Dataset items:

# # # # # # #

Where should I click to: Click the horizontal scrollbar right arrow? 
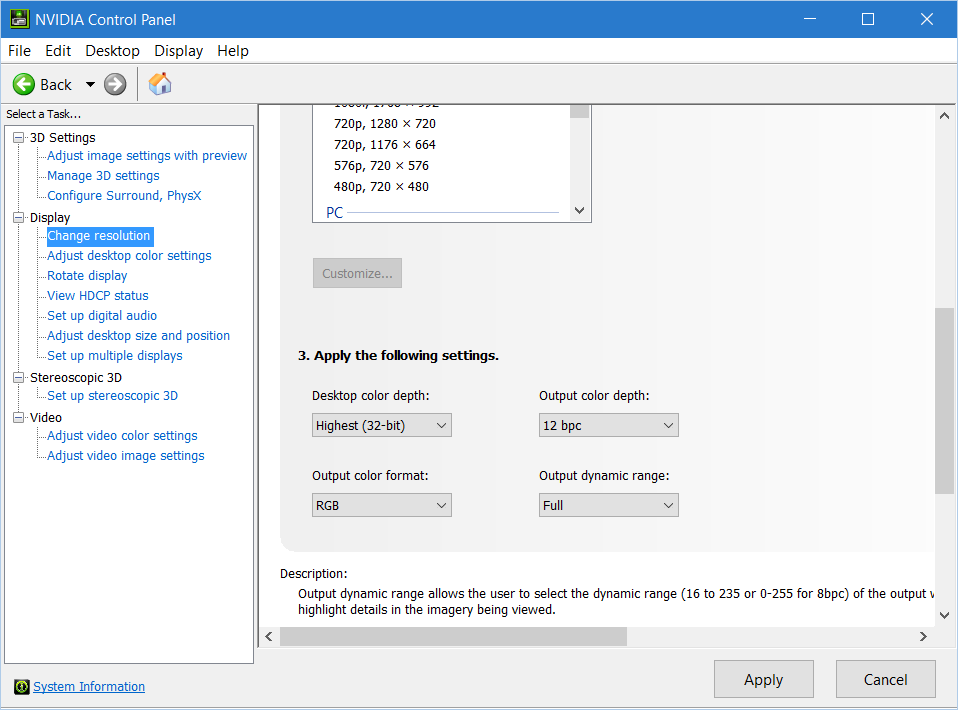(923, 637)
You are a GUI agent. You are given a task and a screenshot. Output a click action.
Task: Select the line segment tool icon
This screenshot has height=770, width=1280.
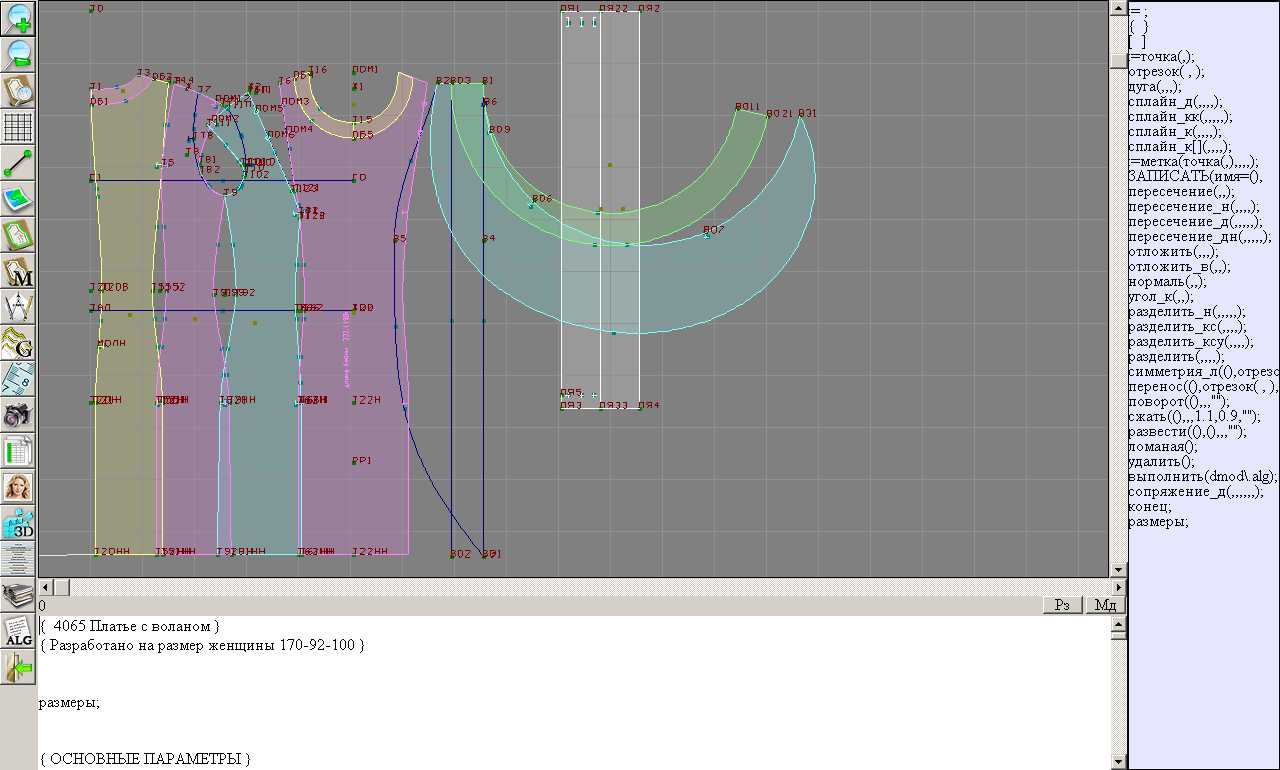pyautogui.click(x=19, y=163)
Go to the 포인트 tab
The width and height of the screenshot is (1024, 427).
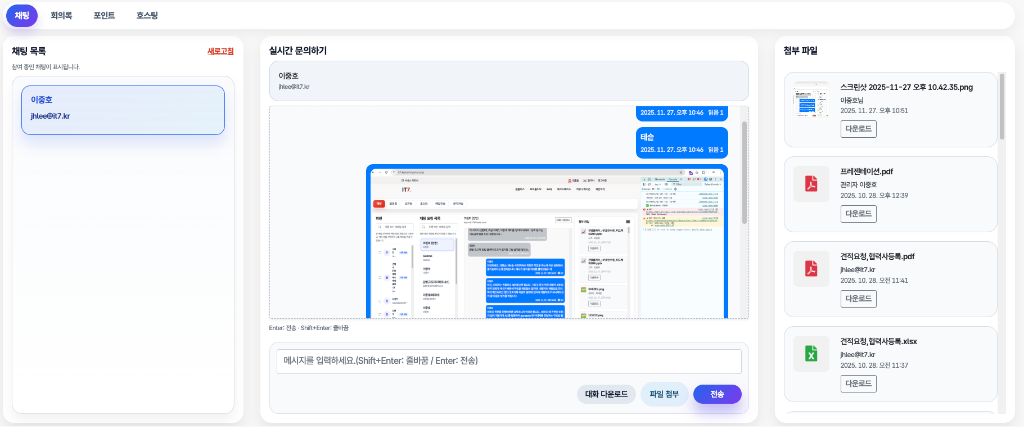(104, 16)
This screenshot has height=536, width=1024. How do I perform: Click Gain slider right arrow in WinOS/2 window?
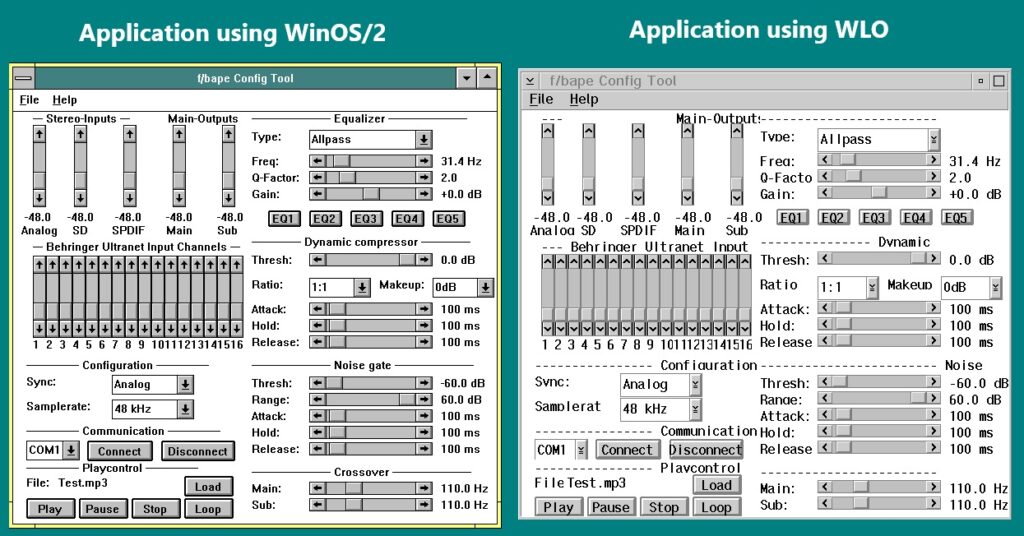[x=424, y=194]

# # # # # # #

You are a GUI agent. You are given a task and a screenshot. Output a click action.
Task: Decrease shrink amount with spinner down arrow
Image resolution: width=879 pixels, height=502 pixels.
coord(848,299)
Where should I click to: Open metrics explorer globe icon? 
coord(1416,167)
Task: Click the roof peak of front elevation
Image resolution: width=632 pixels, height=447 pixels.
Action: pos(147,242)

# # # # # # #

* [TASK STATEMENT]:
Reproduce the data above exactly, but only from the line containing "Where should I click to: Click" through the line containing "Task: Select the line segment tool icon"; skip the pictures.

* [RESULT OF THE EXERCISE]:
Where should I click to: Click the horizontal scrollbar right arrow? 
(923, 637)
You are a GUI agent. You are given a task and a screenshot. Output a click action.
Task: Select the line segment tool icon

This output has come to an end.